I want to bring us back to law and policy as a way to end this amazing conversation. Where do you see potential chokepoints, if any, in the Right’s political influence? 

In general, it’s important to recognize that the anti-CRT and anti-DEI efforts are a minoritarian movement. These same think tanks have received money from the same funders in order to push voucherization of K-12 education, for example. They recognize that K-12 education is a huge area of government spending. They want to take that out of the government purview, and they want to put it in the hands of private corporations. They want to make all education private. 

And even after decades of pounding and pounding on vouchers, 90% of Americans still go to public schools. Although there are some critiques, people by and large like their public schools. Even now with these waves of voucher programs in states like Tennessee, the people receiving the vouchers are actually people who are already outside of the public school system. They’re going to the wealthy White folks who are already taking their kids out of public institutions, and now they’re just getting more money to subsidize that decision. 

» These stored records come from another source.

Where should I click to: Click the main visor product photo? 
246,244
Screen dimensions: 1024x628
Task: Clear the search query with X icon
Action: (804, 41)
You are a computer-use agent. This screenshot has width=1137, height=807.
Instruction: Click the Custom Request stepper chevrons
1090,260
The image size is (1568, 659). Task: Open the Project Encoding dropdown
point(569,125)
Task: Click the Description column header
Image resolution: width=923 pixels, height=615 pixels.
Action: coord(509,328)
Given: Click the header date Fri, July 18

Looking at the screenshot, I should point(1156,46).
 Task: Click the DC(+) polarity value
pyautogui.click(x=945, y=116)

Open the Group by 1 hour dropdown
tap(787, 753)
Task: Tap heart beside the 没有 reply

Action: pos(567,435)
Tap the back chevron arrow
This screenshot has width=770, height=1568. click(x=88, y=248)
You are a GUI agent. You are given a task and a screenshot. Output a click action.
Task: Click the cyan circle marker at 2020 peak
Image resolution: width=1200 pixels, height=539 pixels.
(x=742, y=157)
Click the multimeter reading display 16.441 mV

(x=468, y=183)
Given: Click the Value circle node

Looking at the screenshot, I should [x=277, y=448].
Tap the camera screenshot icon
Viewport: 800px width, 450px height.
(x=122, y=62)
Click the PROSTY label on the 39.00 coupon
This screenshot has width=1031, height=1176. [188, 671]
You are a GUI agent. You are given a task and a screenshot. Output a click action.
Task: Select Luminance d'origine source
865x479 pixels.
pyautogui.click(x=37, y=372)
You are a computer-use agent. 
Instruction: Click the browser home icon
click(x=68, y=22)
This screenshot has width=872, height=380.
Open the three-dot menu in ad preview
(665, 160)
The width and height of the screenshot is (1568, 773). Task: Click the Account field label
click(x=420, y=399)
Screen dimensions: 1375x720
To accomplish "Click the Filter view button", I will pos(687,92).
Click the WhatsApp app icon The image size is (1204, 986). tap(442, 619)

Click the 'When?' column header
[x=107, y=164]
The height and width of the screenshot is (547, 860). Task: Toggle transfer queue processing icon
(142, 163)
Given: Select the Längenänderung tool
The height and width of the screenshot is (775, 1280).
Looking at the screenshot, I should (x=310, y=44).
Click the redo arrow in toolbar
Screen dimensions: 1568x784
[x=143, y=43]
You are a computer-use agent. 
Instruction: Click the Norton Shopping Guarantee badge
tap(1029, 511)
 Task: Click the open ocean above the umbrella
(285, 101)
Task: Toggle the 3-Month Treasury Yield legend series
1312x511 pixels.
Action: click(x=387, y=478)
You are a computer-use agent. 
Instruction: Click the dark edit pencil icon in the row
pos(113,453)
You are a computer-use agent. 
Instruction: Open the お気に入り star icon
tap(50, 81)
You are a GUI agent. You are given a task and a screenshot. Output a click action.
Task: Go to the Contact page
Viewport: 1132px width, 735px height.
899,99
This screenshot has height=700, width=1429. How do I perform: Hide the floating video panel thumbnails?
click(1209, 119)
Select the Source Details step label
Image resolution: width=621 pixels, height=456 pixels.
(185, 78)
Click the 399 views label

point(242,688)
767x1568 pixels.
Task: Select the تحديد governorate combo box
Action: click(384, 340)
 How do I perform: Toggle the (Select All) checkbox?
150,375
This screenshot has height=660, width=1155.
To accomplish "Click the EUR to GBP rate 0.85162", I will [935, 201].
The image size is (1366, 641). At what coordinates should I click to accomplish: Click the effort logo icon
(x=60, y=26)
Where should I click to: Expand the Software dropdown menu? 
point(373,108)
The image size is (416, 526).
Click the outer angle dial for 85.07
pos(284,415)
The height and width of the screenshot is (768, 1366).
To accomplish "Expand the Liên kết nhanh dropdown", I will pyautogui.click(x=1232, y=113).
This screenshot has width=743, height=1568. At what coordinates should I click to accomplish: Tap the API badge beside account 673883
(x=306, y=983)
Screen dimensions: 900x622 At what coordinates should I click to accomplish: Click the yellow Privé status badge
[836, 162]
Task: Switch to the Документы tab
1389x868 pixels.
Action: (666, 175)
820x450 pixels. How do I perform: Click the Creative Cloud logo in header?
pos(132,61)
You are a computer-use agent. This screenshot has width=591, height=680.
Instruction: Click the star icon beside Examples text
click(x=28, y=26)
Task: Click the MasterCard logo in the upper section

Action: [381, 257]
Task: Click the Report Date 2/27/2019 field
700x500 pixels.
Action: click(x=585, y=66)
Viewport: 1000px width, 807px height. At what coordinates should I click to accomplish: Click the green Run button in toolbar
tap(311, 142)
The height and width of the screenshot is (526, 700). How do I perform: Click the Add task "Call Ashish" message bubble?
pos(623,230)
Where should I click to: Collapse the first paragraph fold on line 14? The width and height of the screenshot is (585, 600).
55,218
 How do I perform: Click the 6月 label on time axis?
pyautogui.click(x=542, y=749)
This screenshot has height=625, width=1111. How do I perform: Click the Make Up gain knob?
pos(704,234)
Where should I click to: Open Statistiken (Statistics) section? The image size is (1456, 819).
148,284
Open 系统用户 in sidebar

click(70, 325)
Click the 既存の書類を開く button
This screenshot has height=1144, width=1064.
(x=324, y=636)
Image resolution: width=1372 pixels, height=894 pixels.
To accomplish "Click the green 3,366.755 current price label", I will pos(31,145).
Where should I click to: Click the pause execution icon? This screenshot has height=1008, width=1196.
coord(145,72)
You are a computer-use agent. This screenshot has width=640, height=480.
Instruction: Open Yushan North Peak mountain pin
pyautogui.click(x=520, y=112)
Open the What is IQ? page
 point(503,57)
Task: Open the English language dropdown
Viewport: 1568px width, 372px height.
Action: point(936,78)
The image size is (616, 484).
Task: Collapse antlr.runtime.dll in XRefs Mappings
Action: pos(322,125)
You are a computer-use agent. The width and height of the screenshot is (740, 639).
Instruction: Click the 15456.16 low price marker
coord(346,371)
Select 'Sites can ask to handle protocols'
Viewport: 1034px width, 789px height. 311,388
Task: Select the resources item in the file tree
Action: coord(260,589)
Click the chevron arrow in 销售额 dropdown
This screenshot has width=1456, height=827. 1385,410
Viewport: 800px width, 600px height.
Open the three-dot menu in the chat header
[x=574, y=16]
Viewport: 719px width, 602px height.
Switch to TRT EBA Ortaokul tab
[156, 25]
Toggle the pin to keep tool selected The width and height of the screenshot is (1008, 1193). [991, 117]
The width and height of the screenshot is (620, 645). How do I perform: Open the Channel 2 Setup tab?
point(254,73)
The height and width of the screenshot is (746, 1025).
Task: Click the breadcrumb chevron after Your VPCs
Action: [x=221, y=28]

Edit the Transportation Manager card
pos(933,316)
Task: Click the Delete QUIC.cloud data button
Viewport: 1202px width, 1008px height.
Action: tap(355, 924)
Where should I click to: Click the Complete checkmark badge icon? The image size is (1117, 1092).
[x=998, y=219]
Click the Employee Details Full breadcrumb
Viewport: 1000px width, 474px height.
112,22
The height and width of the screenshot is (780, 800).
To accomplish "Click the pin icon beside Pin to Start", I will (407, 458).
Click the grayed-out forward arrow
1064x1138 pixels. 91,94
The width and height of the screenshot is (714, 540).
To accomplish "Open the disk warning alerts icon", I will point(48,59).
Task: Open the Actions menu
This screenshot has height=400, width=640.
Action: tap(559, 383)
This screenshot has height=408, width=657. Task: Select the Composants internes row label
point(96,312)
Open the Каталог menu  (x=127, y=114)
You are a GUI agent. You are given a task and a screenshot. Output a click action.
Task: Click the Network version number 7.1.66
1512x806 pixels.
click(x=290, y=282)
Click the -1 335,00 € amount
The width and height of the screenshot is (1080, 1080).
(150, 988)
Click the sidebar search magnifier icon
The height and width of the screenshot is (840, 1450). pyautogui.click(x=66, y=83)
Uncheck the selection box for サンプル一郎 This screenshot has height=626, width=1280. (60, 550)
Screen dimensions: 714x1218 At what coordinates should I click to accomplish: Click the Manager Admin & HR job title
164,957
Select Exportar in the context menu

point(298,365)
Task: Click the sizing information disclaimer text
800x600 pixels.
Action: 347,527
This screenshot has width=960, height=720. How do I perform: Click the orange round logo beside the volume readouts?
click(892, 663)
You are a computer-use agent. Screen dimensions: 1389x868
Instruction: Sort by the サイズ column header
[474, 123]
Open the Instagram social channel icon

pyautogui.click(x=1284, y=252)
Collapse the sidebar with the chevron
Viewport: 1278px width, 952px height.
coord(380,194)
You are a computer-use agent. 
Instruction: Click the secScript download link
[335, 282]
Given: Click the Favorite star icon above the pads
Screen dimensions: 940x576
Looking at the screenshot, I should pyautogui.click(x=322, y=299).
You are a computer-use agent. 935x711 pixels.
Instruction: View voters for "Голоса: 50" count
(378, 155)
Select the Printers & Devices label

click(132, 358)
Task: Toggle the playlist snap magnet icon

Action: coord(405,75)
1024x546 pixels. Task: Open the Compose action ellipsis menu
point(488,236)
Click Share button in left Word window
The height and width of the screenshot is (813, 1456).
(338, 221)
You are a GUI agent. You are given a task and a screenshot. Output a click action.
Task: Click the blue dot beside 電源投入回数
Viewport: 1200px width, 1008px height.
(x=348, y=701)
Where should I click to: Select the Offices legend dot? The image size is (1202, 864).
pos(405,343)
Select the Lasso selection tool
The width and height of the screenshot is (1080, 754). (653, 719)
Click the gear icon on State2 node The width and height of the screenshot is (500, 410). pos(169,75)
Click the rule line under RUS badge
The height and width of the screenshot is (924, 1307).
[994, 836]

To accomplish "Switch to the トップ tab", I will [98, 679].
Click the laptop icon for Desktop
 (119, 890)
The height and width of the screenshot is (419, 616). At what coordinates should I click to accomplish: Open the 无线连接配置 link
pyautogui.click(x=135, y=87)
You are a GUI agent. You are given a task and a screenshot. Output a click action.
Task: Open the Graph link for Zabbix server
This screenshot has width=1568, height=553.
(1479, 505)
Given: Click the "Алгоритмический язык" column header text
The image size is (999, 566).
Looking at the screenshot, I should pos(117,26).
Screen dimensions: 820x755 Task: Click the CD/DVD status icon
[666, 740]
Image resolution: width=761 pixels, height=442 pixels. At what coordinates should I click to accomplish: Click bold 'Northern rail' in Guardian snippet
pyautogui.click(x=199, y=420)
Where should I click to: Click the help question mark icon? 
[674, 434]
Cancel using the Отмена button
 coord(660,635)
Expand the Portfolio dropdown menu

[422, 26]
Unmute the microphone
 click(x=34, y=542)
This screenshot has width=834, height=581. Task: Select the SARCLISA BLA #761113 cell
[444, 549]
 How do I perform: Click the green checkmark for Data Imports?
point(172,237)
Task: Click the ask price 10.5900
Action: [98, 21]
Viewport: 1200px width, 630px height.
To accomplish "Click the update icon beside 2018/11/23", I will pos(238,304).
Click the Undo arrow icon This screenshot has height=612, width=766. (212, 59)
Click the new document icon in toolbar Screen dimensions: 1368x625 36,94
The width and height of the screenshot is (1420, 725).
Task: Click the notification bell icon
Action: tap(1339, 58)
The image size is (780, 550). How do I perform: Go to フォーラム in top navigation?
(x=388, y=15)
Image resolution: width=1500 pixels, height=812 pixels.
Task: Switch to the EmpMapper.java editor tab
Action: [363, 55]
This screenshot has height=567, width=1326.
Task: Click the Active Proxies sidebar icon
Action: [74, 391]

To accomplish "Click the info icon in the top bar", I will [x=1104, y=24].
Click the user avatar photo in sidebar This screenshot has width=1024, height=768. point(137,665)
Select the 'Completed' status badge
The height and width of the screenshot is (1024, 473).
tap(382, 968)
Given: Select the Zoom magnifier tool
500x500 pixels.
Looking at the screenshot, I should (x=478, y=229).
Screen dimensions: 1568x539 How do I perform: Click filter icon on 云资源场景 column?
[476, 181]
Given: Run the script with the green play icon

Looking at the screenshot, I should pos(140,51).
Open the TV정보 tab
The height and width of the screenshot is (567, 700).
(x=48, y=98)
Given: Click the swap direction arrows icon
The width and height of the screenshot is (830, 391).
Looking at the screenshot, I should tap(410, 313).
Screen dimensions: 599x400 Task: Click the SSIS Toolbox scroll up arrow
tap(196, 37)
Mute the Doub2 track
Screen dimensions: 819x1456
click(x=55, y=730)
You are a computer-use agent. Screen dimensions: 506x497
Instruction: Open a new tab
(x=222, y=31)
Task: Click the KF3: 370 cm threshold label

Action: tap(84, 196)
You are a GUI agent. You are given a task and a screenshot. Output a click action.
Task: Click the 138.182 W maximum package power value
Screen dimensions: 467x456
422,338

Unfortunately, we keep talking about CRT and DEI reactively in the terms that are laid out for us by this far-right political infrastructure. If we instead notice how they’re behaving in these dodgy ways because they’re actually threatened by pro-democracy movements like the Black Lives Matter movement, then we can begin to take back the influence we’ve given them. Again, they’re in a minoritarian position, fighting an asymmetrical war, with a lot of resources. But they are in a minoritarian position.